Last week I announced the winning cover for my new book, “Finding Hope”. This week, as promised, I’ve included a snippet of the first chapter of the book. I hope it gives you a taste of what you can expect with the real thing. Which by the way, you can pick up on August 14th at Night of Hope OKC or on Amazon.
Chapter 1: Why This? Why Now?
I was deep into my addiction the first time my dad asked me an important question.
I was probably easily taking 40-50 pills a day, cashing out IRAs left and right, stealing cash any chance I could get, and rummaging through my girlfriend’s jewelry, hoping to find something that might bring $20 or $30 at the pawn shop. (I’d later find out she’d already shipped all the real stuff back to her parents because she knew I’d eventually start looking).

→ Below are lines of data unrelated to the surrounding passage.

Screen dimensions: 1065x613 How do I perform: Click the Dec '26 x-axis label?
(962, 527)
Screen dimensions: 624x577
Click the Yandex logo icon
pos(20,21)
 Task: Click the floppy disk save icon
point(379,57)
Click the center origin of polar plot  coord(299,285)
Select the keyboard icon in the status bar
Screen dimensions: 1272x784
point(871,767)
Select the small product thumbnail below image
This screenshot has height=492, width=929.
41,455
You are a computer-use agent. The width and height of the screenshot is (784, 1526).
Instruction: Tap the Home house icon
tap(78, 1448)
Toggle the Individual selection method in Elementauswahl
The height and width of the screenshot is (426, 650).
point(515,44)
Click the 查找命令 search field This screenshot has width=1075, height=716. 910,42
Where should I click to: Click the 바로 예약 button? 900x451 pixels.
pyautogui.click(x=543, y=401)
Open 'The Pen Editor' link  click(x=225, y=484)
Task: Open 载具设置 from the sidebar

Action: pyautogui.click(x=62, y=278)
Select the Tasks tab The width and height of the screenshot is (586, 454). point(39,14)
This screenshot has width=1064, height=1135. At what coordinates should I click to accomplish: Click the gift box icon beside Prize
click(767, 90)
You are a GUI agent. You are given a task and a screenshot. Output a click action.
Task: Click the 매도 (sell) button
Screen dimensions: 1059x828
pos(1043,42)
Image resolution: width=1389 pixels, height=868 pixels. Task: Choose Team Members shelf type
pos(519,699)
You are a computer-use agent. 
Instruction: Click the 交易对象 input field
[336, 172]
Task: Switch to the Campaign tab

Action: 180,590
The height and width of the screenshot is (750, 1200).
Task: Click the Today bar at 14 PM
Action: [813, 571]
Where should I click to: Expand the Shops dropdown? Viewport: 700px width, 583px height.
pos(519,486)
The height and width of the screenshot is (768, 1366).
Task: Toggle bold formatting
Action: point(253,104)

I was in real bad shape when he asked me, “Son, have you ever thought about going to AA?”
I looked up at him sharply, dozens of excuses running through my mind.
Which one should I use? I thought. I’ll need to keep at least two or three excuses in reserve in case he asks me again in a few weeks.
I had no idea what AA was, why I should go, or what addiction was all about.And honestly, I don’t think my dad did either.
I quickly circled back around to the thought of just telling him I would go, and then bailing once I left the house.
And that’s just what I ended up doing.
I didn’t totally mean to.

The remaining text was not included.